Human rights groups expressed worries and concluded that the post-coup human rights situation has been unfavorable at the panel discussion taking place at the Foreign Correspondents’ Club of Thailand on Monday night.
The groups called on the junta to end the Martial Law and embark on transparent judicial procedures with proper human rights principles.
Yaowalak Anuphan, a human rights lawyer from the Thai Lawyers for Human Rights, unveiled recent statistics during the discussion. From 23rd May to 20th June, a total of 450 people have been summoned. Additionally, 57 have been unofficially summoned in provincial areas. 175 were detained after being summoned. 214 were being released. 25 released in a day, 18 in 2 days, 35 in 3 days, 28 in 4 days.
According to Yaowalak, the circumstances of detention have circumvented the boundaries of the law. From the beginning process of detention to the release, the treatment of detainees has been condemned. The arbitrariness involved has incited fear and uncertainty amongst the family members of those rounded up by the junta, she said.
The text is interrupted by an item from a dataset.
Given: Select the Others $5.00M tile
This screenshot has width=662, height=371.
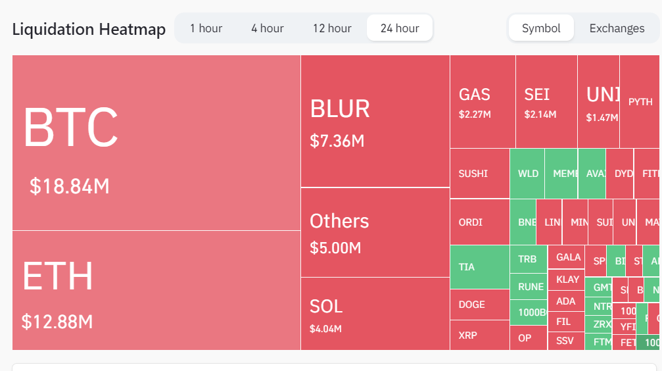Looking at the screenshot, I should click(375, 232).

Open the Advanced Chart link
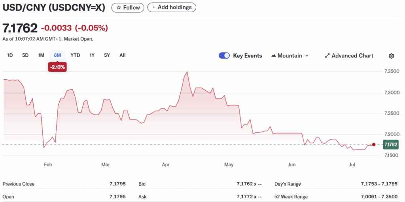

A person who reports him/herself will be blindfolded, brought to an unknown location and held captive for as long as 7 days (in some cases even longer), during which, they may be subjected to an ‘Attitude Adjustment’ program.
While the Thai Lawyers for Human Rights has been crunching up numbers and statistics, Sam Zarifi from the International Commission of Jurists stressed for the need to return to a civilian judiciary system. Although he has commended the National Council for Peace and Order (NCPO) for allowing collaboration between different bodies of the civil society, Zarifi emphasized that “civilians should not come before military tribunals.” He calls on the junta ends Martial Law and return protection of rights to detainees.
The request for the junta to conduct trials under the civilian court has been underscored by Dr Nirun Pitakwatchara from the National Human Rights Commission (NHRC).
“Even under Martial Law, there should be a trial under civilian court, not military court, he said, adding that since the coup, the NHRC has acted as a bridge between the detainees, their family members and the NCPO. They have been active in compiling recommendations to the junta and have been conducting negotiations on a case by case basis.
When asked about the effectiveness of the NHRC is influencing policy change, Dr Nirun answered diplomatically, “whether we have influence or not depends on how we work to (compile recommendations)”.